WORK REQUEST
When you reach the line with "This screenshot has height=707, width=945." in the records below, begin transcribing exactly and continue up to and including the line with "Screen dimensions: 219x269", leaving out every picture.

EXCERPTED RECORDS
──────────

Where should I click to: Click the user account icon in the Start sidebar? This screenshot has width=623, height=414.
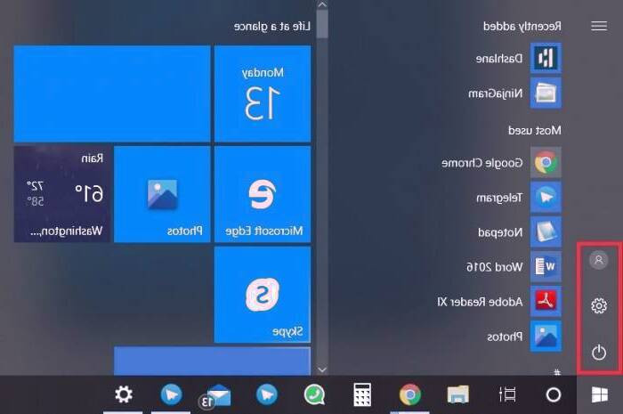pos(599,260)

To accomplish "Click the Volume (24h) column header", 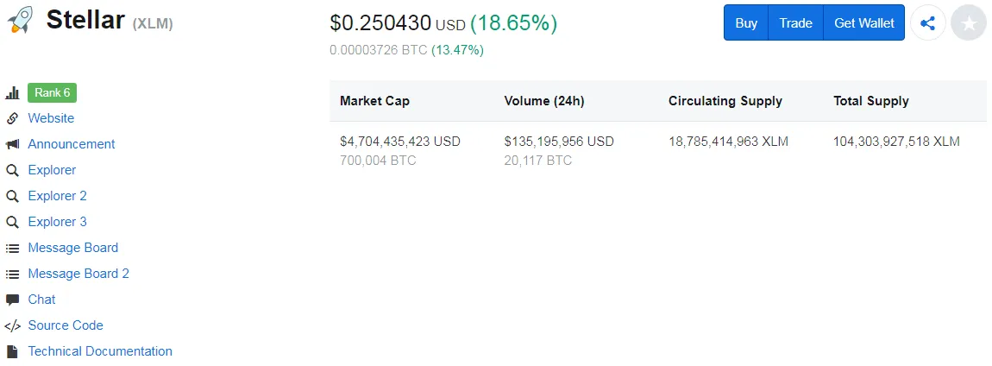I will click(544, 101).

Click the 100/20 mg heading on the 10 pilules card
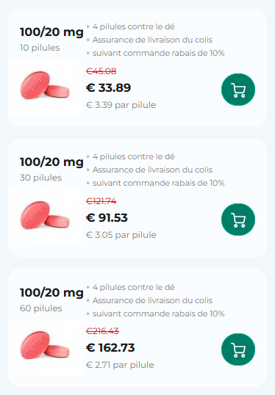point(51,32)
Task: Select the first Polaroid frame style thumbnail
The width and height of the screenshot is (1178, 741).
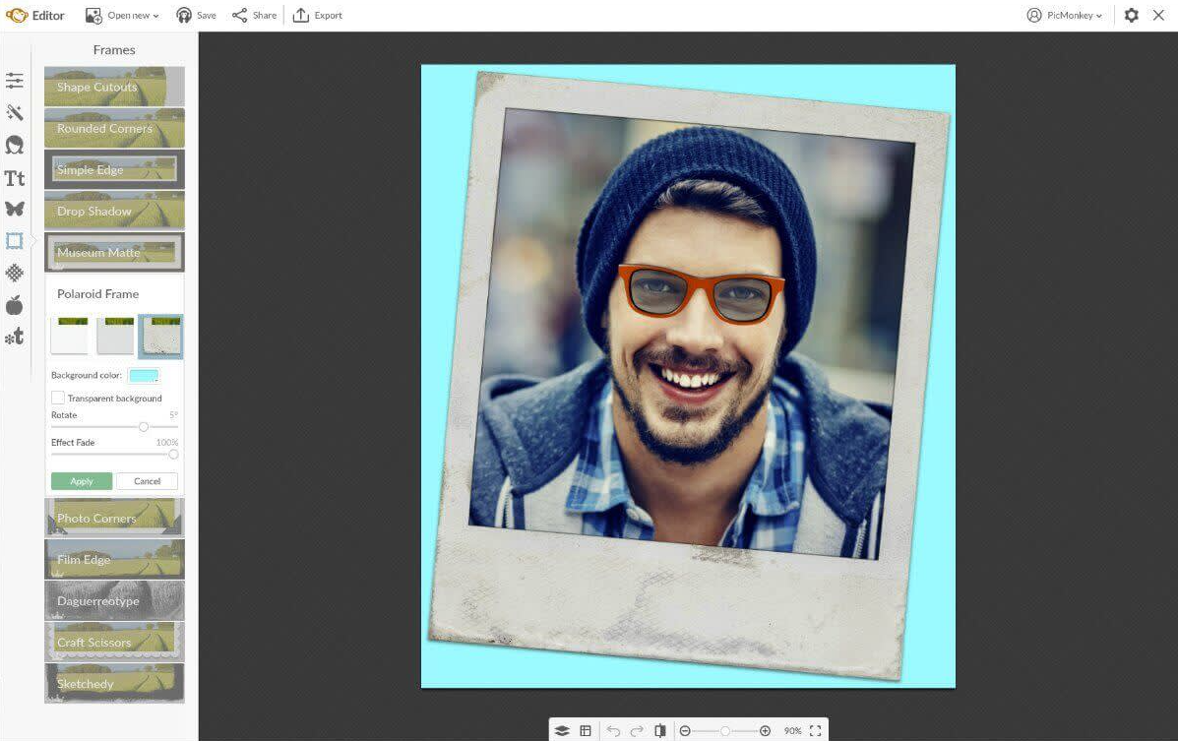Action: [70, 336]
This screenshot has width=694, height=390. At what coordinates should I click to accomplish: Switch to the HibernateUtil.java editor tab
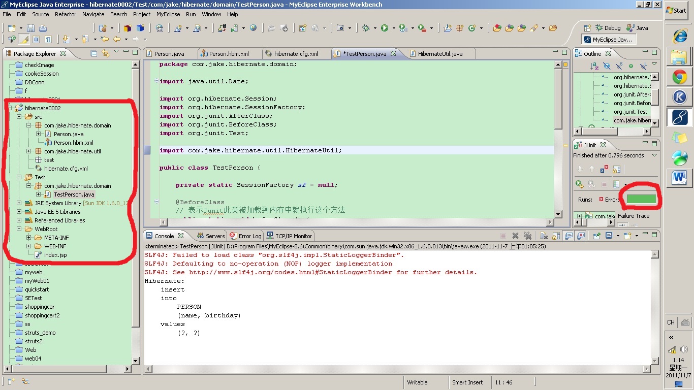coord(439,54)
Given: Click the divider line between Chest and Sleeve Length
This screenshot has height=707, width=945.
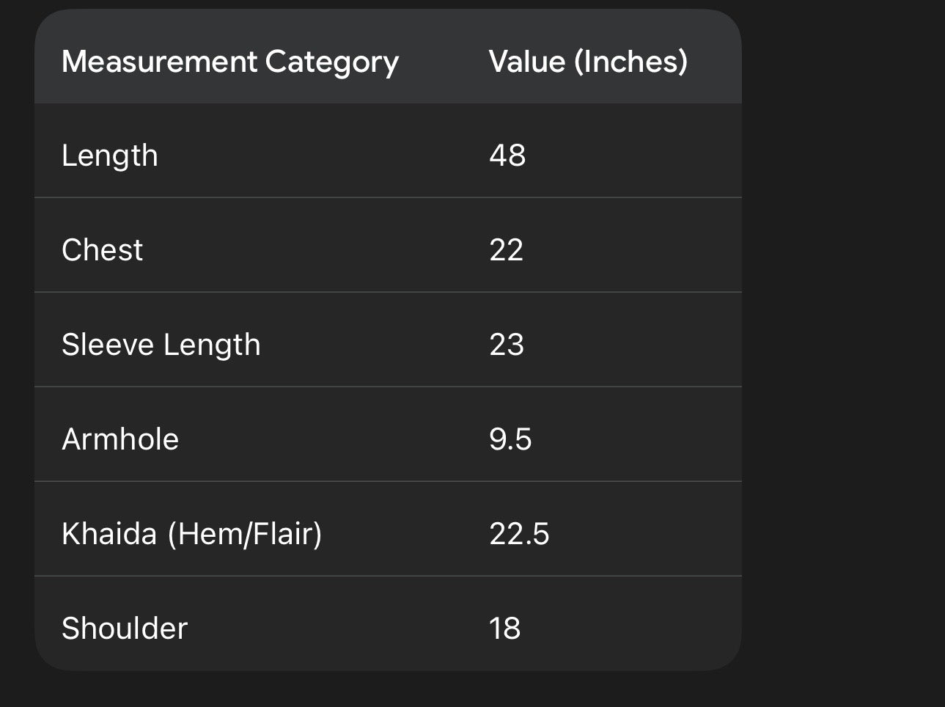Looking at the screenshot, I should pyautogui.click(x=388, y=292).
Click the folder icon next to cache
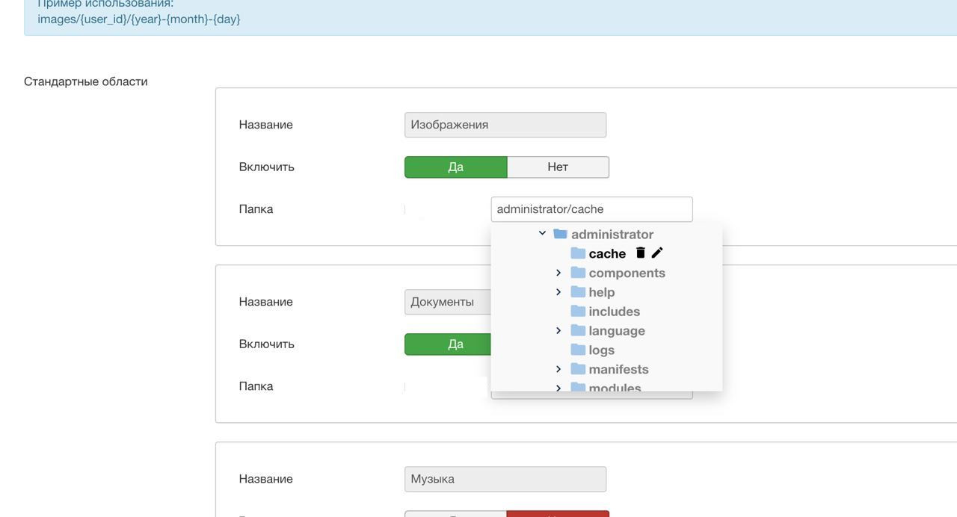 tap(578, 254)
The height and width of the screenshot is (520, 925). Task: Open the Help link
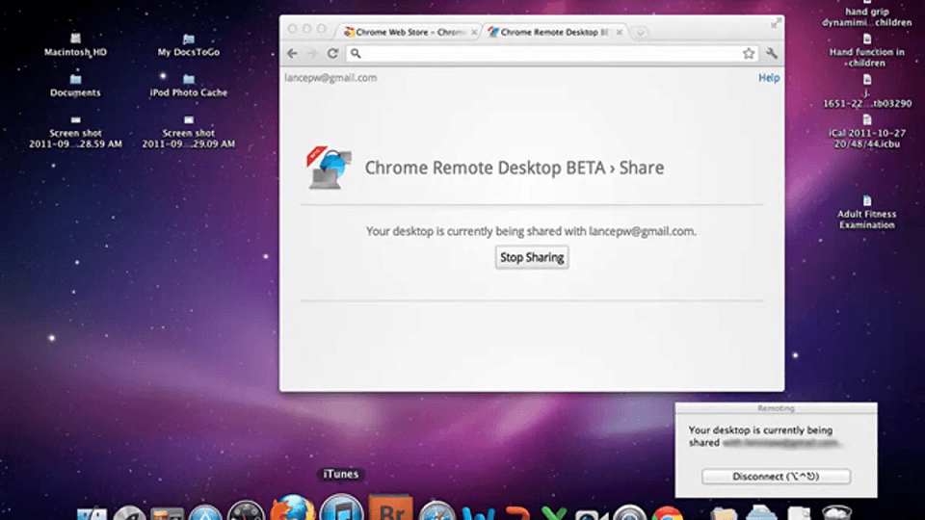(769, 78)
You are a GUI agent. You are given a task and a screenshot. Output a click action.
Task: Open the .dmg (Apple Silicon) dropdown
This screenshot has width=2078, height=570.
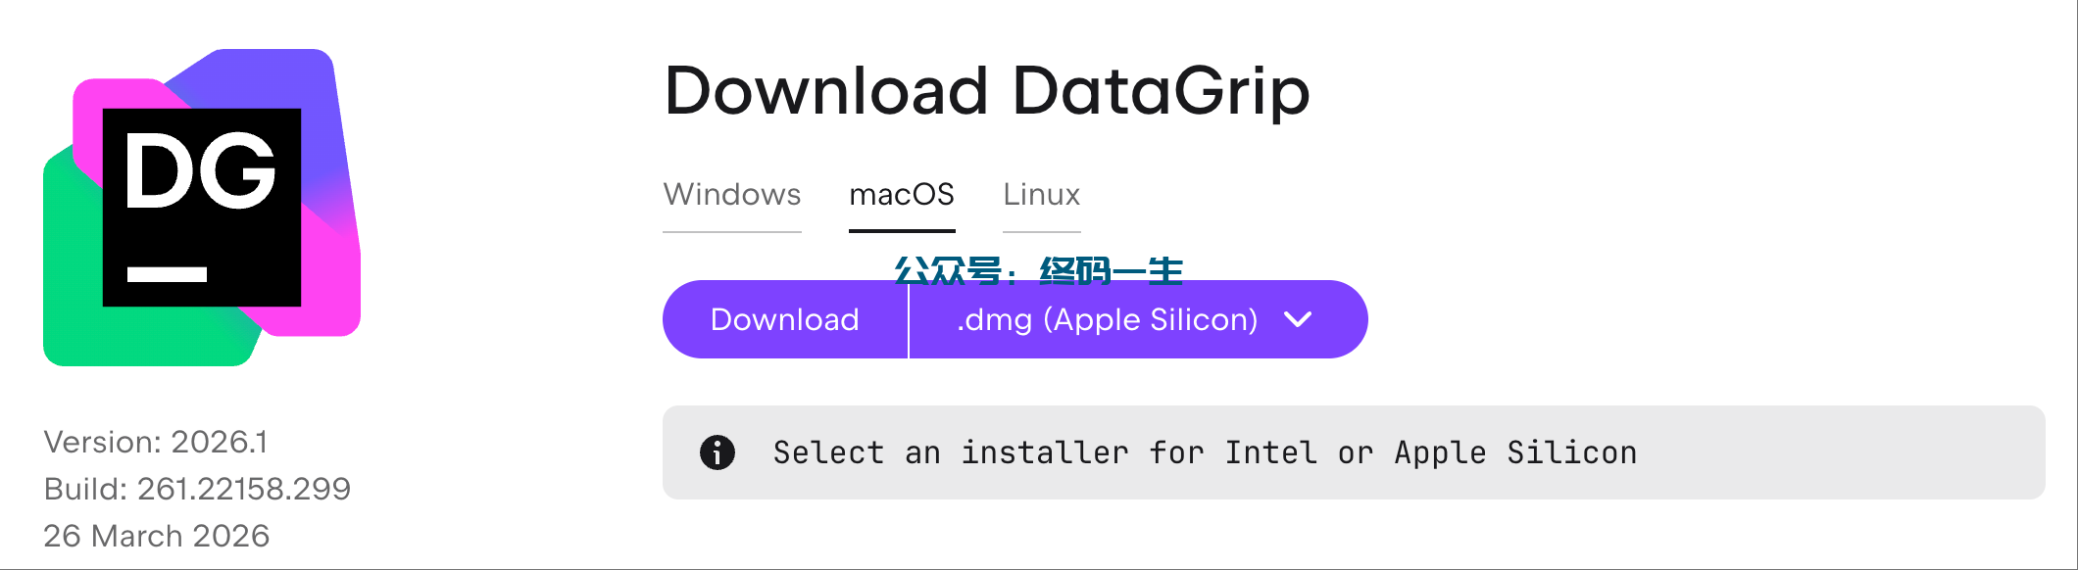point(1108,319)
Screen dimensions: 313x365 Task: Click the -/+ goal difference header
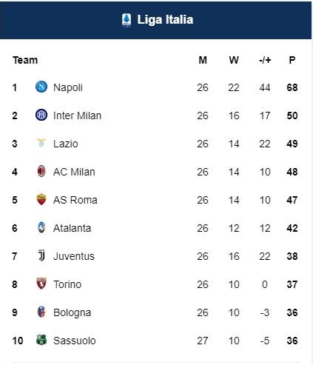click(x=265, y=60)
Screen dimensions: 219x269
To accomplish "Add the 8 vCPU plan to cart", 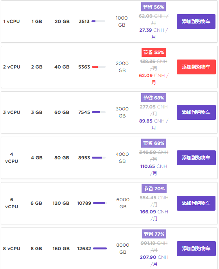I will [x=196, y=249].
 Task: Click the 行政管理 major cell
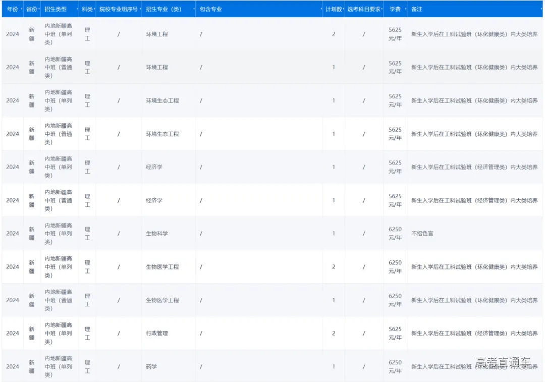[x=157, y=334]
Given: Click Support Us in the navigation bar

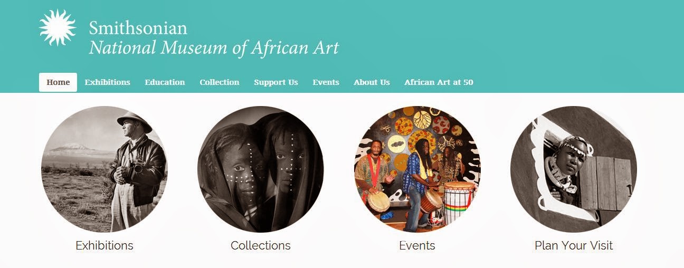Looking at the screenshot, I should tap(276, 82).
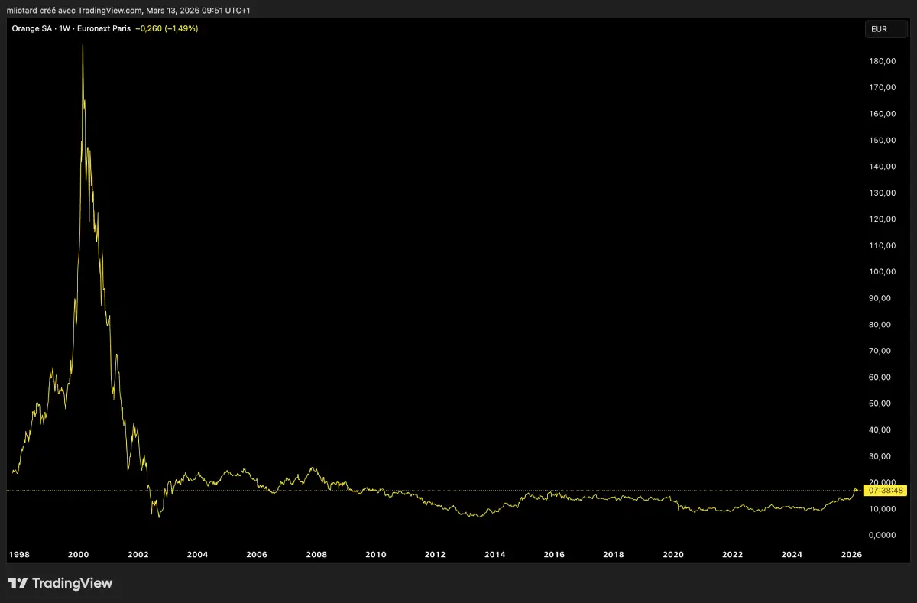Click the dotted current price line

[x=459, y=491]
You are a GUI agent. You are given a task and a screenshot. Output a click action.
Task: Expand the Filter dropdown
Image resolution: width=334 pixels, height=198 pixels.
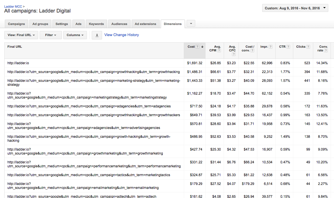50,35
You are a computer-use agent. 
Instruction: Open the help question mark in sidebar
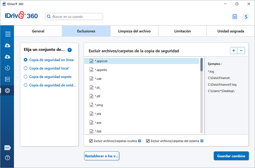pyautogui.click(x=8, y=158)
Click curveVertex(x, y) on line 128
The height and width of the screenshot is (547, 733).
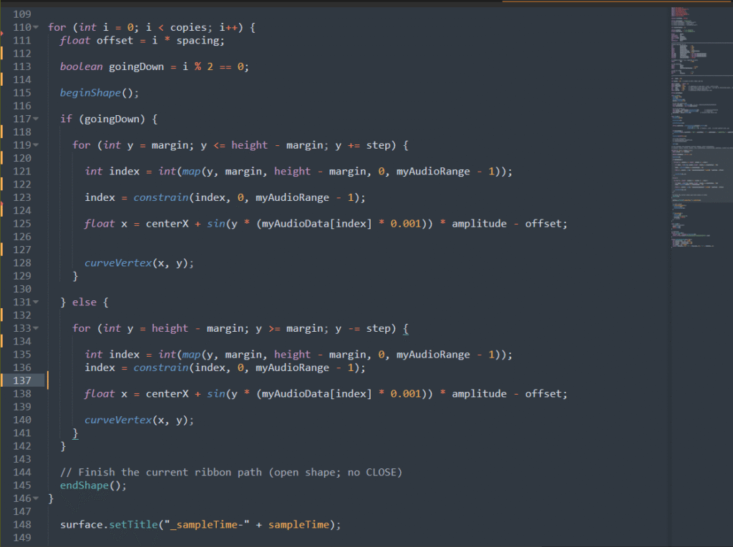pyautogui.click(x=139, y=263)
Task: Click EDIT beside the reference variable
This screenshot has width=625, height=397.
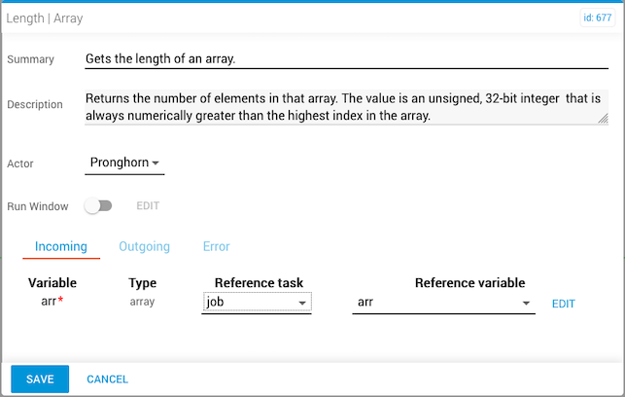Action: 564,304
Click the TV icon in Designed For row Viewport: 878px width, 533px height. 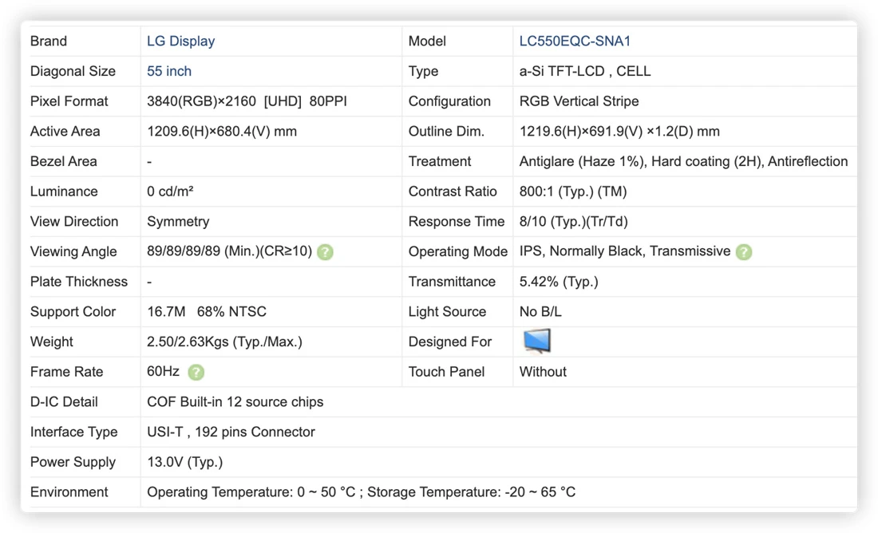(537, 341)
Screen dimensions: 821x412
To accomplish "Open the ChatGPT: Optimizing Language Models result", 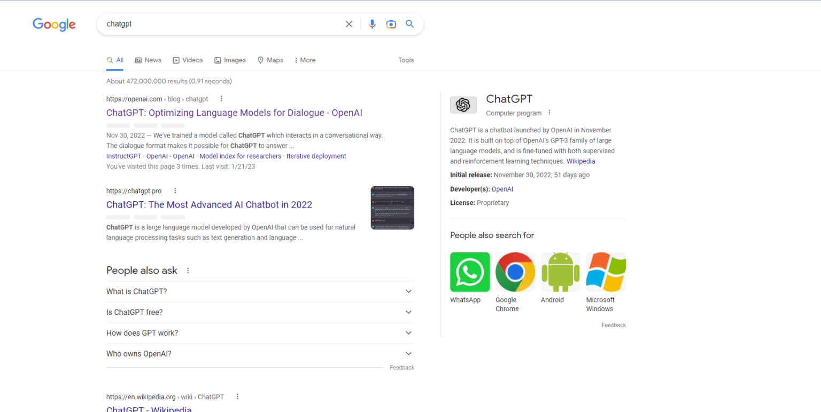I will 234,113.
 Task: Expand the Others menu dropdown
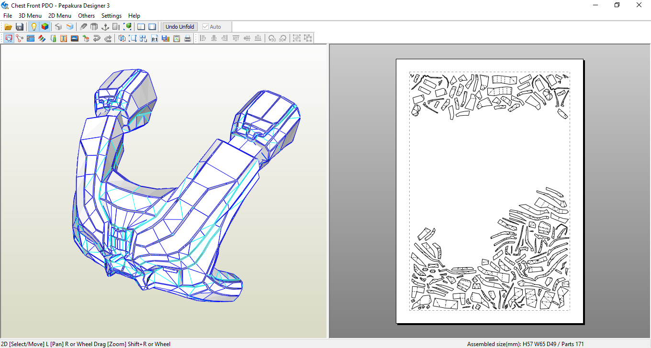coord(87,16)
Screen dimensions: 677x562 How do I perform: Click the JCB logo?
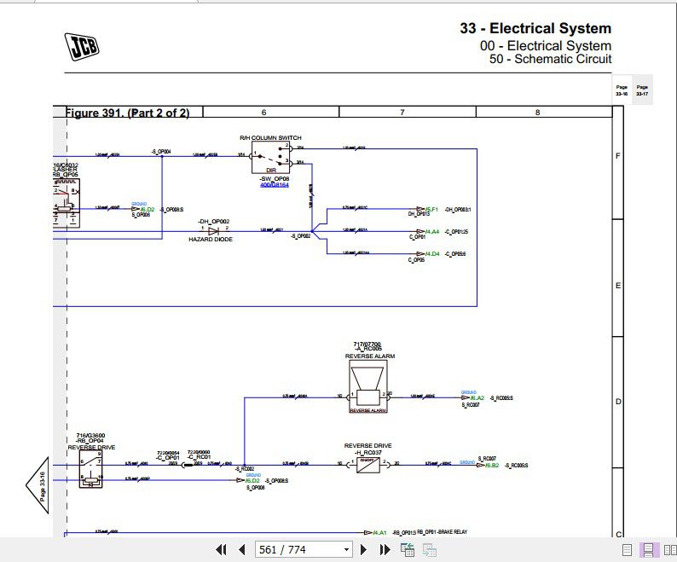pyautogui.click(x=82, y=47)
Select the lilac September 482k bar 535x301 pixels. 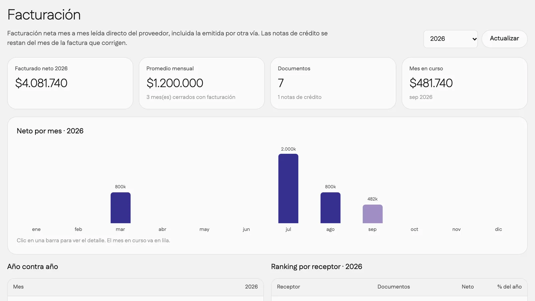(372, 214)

──────────

EXERCISE SOLUTION
This screenshot has height=707, width=945.
Looking at the screenshot, I should pyautogui.click(x=388, y=292).
Click the folder icon next to cache
 tap(578, 254)
The height and width of the screenshot is (520, 925). Task: Open the Help link
(769, 78)
You are a GUI agent. You are given a task and a screenshot. Output a click action.
Task: Open the .dmg (Apple Silicon) dropdown
This screenshot has width=2078, height=570.
point(1108,319)
Screen dimensions: 313x365 Task: Click the -/+ goal difference header
click(x=265, y=60)
Screen dimensions: 219x269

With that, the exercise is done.